Technical programming skills are certainly important. But general writing and communication skills are far, far more important. Even if you're merely a humble programmer.

Discussion

Pretty Code, Ugly Code

Christopher Seiwald's Seven Pillars of Pretty Code argues that code that looks good, works good:

  1. Code changes should blend in with the original style.

    It should not be possible to discern previous changes to a file without seeing the previous revisions. Nothing obscures the essential visual cues more than a shift in style. This practice should be applied as wide as possible: absolutely within functions, generally within a file, and if you're lucky across the system.

  2. Keep columns narrow.

    Just as with books and magazines, code should be narrow to focus the gaze. As I mention in "Overcome Indentation," the left edge of the code holds the structure and the right side holds the detail, and big long lines mix zones of structure and detail, confusing the reader.

  3. Break code into logical blocks so that each does a single thing or single kind of thing.

    This principle should apply within functions, and in a larger sense, among separate code blocks. A reader can only avoid a total reading if a cursory inspection can reveal the whole block's nature.

  4. Set off code blocks with whitespace and comments that describe each block.

    Comments should rephrase what happens in the block, not be a literal translation into English. Even if your code is inscrutable and your comments jibberish, the reader can at least attempt to triangulate on the actual purpose.

  5. Reduce, reduce, reduce. Remove anything that will distract the reader.

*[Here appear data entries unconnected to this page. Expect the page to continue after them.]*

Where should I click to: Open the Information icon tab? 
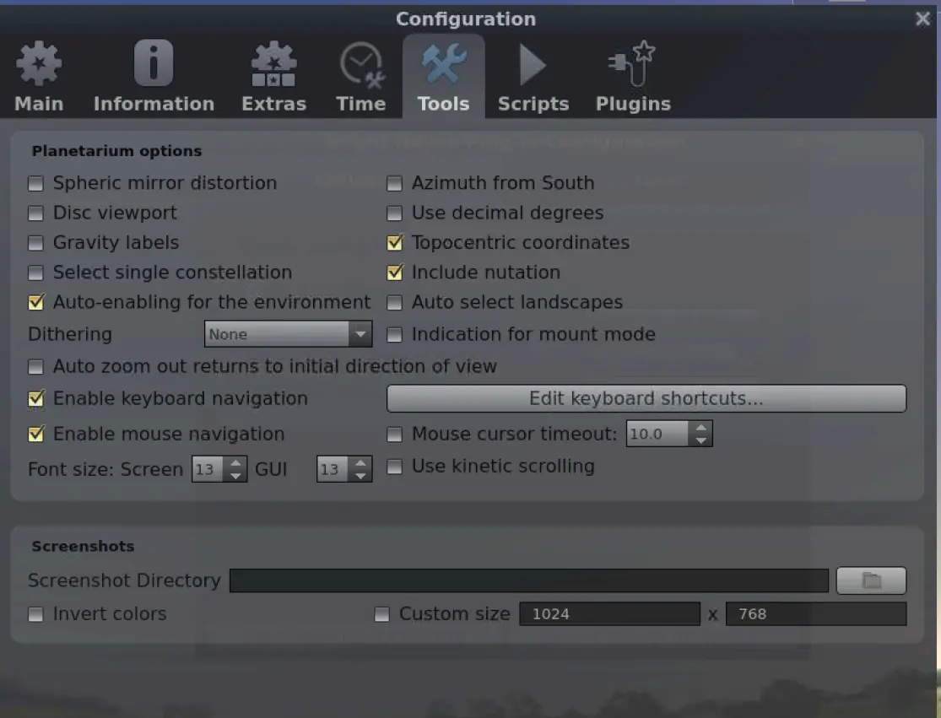(154, 64)
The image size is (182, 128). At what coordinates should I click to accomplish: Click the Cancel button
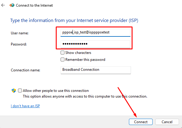tap(167, 122)
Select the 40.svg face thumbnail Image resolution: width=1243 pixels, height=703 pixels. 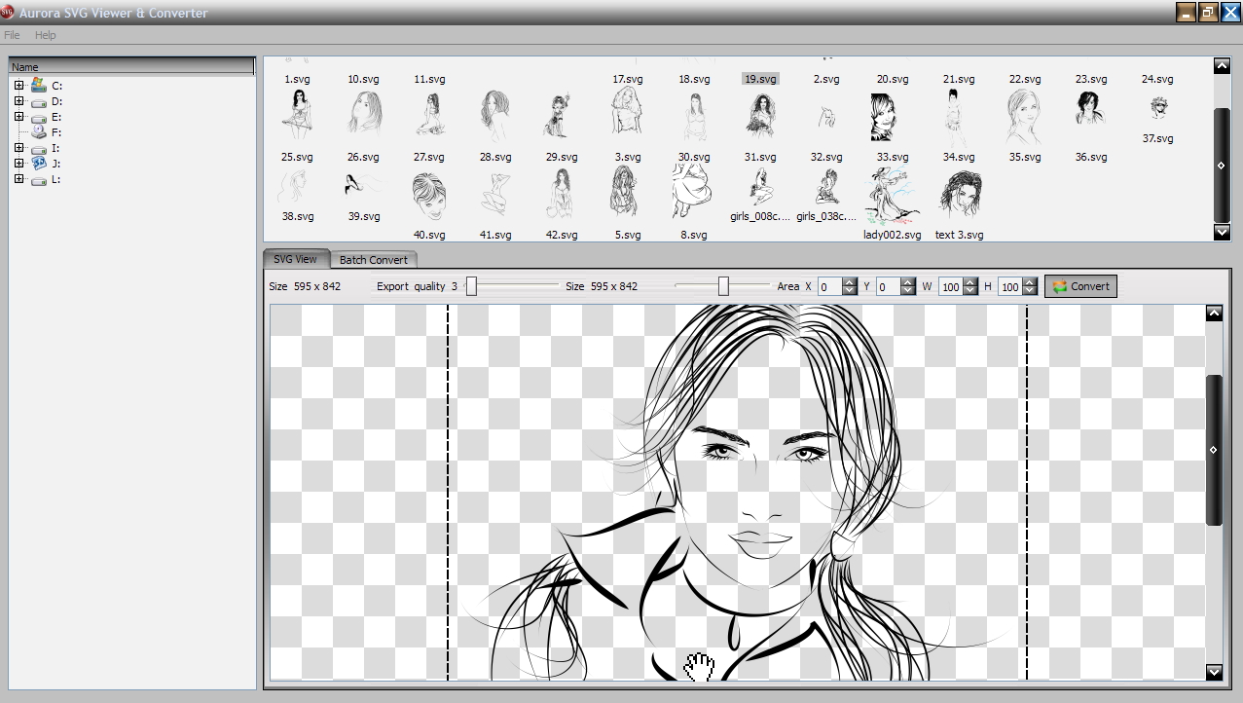pos(428,196)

    Use short names (like i, x) for variables with a short, local scope or ubiquitous names. Use medium length for member names. Use longer names only for global scope (like distant or OS interfaces). The tighter the scope, the shorter the name. Long, descriptive names may help the first time reader but hinder him every time thereafter.

  6. Two or more pieces of code that do the same or similar thing should be made to look the same.

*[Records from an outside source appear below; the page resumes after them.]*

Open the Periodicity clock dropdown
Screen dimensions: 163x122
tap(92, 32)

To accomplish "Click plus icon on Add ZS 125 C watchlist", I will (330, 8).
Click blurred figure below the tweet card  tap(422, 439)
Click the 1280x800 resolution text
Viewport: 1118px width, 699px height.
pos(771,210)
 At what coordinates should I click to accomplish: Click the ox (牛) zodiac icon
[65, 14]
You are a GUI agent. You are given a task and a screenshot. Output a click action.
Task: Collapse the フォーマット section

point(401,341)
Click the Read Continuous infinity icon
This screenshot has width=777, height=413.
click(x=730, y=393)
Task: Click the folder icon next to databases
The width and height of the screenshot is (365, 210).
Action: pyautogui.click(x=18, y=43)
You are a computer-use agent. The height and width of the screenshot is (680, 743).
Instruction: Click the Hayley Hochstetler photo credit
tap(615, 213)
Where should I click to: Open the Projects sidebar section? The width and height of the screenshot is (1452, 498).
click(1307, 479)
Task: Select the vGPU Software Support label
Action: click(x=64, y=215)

    Nothing speeds the reader along better than seeing a pattern. These similar looking pieces of code should be lined up one after the other. Grouping reduces the number of entities the reader has to grasp, a critical approach to simplifying the apparent complexity of code.

  7. The left edge of the code defines its structure, while the right side holds the detail.

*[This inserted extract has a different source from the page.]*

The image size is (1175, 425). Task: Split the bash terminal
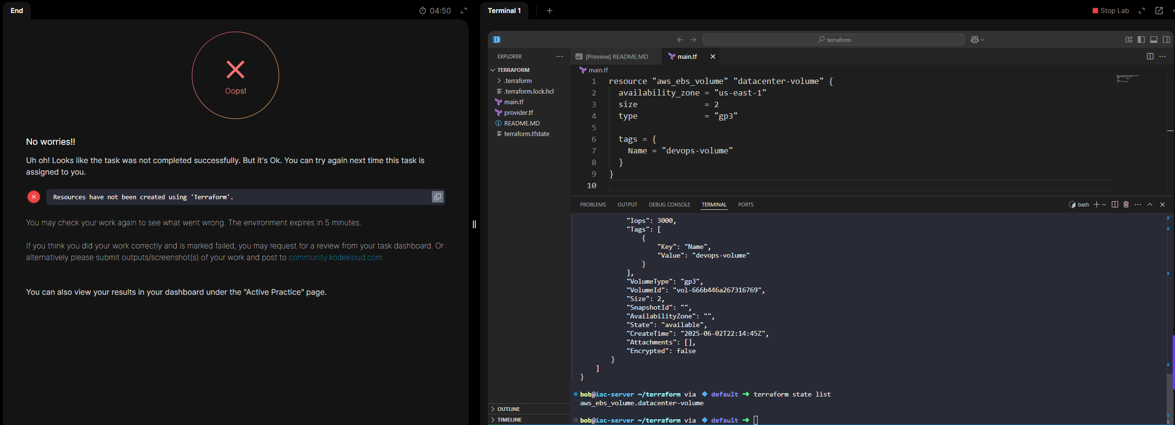(x=1115, y=205)
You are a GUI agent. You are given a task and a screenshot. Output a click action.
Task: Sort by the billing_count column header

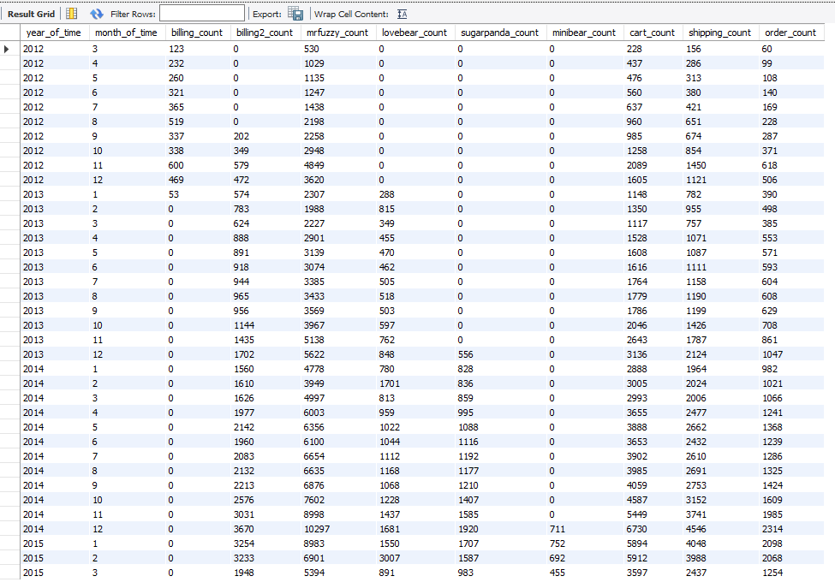pyautogui.click(x=197, y=32)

    You must fight indentation to safeguard this property. Code which moves too quickly from left to right (and back again) mixes major control flow with minor detail. Forcibly align the main flow of control down the left side, with one level of indentation for if/while/for/do/switch statements. Use break, continue, return, even 'goto' to coerce the code into left-side alignment. Rearrange conditionals so that the block with the quickest exit comes first, and then return (or break, or continue) so that the other leg can continue at the same indentation level.

It's an entirely reasonable set of advice. Until you realize that Christopher is using his very own jam/make.c as a shining example of the pillars of pretty code.

And make.c is extremely ugly to me.

I don't know if I'd ever consider C code pretty, per se. Maybe it has a nice personality. But pretty? No way. And I'm sure Ruby, Lisp, and Smalltalk aficionados feel the same way about C# code. I know most C# developers can barely force themselves to even look at VB.NET code.

Clearly, pretty code is in the eye of the beholder.

Besides the fact that it's C, I have a few other problems with Mr. Seiwald's make.c code:

  • It embeds source control information in the comments. Isn't this why we have source control systems?
  • It uses complex, difficult to maintain block alignments in the comments, variables, and function declarations. Unless your IDE does this for you, this is the formatting equivalent of a house of cards.
  • There are functions named make and make0. Ouch.

The code formatting, as promised, is pretty. But the emphasis on formatting does make me wonder-- rather than focusing on the external, cosmetic attributes of the code, shouldn't we be searching for something prettier on the inside? Such as a higher level language?